There’s nothing wrong with a consultation, but the home should not be turned into a parliament.
As I said, for 50-60 years they have been using movies and TV series, in order to effeminate men and make them soft. The boy grows up to be a Mickey Mouse, a mommy’s boy.
As soon as he is born, his father buys him a cell phone. He is still in diapers, and when he wants to cry, he cries into the cell phone, and his mother comes to nurse him. Then he goes to kindergarten or to school. As soon as he steps out of his room and into the living room, he calls his mother: “I am in the living room, mommy.” When he reaches the elevator, he says: “I’ve got to the elevator, mommy.” “I’m on the bus, mommy.” “I’m off the bus, mommy.” “I’m in the classroom.” “I’ve eaten my sandwiches.”
What is this?! His mother sits all day by the cell phone, to hear what’s going on with her sweetie. This way, her sweetie grows up to be a mommy’s boy – completely helpless. If anyone so much as scratches his head, he calls his mother. You tell me, can someone like this ever do anything with his life? Of course not. He is under his mother’s wing.
The Bedouins would let their boys grow up far away from home. The wet nurse would take the boys and bring them up away from their parents, so that they would grow up to be men, and not women.
Today, a boy grows up to be a sissy, who cannot do anything. Back in the day, when there was true Arab upbringing, they would throw the boy into the desert and let him grow up there, and they would not hear from him for 3 or 4 years. When he would return, he would be self-sufficient.
Not all homes are built on love and romance, like in those movies. True, there are homes where there is love, and Islam decrees this, but it doesn’t have to be love like in the movies. They teach people that love means listening to music and gazing at the stars. If you gaze at the stars these days, you will get run over by a car.

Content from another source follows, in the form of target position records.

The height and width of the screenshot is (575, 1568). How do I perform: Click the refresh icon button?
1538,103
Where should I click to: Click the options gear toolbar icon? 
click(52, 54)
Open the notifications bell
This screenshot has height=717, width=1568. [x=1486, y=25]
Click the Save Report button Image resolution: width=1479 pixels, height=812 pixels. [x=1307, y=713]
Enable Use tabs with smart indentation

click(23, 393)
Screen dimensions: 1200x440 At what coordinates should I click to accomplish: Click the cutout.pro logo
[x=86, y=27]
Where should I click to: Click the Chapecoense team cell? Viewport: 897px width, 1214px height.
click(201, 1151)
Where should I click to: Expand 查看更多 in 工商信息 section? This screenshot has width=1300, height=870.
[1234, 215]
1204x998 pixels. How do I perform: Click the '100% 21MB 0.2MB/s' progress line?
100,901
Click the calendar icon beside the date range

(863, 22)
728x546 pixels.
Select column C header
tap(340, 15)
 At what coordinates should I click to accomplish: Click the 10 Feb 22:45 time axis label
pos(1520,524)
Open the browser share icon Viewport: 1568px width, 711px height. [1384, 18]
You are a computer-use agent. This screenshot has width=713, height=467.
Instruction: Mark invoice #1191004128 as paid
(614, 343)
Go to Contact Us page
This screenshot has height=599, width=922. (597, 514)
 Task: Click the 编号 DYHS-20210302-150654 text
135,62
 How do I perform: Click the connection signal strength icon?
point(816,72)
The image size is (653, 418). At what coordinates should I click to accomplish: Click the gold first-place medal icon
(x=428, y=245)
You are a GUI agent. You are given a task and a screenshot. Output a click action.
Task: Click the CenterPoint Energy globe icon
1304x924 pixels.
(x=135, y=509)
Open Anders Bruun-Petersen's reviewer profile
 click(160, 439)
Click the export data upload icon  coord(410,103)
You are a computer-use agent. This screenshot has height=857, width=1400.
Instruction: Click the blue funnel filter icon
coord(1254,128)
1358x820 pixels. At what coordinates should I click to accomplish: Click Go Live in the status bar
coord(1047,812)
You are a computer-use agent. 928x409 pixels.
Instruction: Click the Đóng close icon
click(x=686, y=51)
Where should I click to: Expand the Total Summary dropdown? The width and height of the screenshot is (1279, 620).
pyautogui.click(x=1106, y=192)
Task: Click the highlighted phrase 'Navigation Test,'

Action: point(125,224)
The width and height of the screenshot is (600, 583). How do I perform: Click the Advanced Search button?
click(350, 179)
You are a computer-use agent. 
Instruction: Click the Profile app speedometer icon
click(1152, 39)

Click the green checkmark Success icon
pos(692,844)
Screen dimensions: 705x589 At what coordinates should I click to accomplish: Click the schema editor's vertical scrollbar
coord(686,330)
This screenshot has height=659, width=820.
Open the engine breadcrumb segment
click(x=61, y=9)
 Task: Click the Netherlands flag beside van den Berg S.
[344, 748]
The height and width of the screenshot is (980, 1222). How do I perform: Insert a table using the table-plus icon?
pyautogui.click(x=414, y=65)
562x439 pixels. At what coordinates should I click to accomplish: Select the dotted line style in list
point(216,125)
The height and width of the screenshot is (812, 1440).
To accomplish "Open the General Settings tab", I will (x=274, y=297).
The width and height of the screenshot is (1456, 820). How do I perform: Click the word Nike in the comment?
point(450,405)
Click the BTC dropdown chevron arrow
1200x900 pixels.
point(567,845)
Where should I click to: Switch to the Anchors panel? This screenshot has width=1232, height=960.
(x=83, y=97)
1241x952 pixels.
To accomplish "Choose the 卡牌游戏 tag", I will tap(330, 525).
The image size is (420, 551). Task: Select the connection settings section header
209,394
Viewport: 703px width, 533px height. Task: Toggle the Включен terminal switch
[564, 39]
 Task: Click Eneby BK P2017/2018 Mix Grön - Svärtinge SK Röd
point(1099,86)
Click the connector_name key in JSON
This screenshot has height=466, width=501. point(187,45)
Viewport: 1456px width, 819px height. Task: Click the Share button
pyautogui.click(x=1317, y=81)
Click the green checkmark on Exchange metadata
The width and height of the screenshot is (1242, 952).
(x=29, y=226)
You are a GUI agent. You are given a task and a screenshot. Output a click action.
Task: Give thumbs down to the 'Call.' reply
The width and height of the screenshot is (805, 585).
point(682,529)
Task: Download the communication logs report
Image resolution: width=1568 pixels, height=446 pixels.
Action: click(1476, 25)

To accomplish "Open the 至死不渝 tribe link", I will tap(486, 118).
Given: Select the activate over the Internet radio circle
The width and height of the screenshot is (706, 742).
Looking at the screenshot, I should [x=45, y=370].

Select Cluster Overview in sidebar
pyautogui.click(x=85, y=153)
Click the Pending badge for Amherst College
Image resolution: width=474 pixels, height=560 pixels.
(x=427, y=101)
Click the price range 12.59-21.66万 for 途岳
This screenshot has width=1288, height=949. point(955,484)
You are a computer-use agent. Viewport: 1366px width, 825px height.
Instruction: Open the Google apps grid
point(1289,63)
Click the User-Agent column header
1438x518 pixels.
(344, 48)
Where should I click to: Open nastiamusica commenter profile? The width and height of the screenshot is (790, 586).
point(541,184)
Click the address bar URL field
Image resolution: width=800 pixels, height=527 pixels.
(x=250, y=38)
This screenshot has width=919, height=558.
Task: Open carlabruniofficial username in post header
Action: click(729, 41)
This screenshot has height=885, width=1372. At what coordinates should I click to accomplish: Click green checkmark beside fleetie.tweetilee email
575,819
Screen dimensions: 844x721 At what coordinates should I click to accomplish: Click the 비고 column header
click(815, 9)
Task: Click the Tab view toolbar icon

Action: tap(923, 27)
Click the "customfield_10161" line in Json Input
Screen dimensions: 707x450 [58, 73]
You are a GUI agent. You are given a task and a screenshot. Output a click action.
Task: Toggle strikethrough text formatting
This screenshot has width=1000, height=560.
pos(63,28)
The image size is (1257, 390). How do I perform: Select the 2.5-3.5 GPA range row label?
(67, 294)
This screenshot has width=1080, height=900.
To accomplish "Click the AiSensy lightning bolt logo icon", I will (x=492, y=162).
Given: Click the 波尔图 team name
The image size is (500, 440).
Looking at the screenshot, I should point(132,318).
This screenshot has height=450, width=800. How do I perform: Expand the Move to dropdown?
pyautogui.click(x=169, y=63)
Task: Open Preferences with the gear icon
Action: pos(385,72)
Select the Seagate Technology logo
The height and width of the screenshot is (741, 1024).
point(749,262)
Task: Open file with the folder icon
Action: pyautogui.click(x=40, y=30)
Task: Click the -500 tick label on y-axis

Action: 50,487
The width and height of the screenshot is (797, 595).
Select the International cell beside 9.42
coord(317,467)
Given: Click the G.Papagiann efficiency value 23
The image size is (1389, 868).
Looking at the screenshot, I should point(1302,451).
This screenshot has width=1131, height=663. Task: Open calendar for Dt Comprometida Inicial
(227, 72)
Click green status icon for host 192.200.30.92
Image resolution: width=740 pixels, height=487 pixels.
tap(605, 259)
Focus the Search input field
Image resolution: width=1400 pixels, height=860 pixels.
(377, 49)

The women’s rights supporters in Europe and America are all swindlers. They don’t do any of the things they talk about. Their women are like merchandise. They talk about women’s rights and say that they are granting women their liberties, but they take them from their homes, and turn them into merchandise in the hands of lowlifes. They use women for ads. They use them as prostitutes.
Their women are in the gutter. They are exposed for anyone to see. Their women have become merchandise. When thy make an ad for men’s shaving cream, they put a naked woman next to it. What’s a woman got to do with something like that? In an ad for a coffee table or a car, they place a naked woman next to it.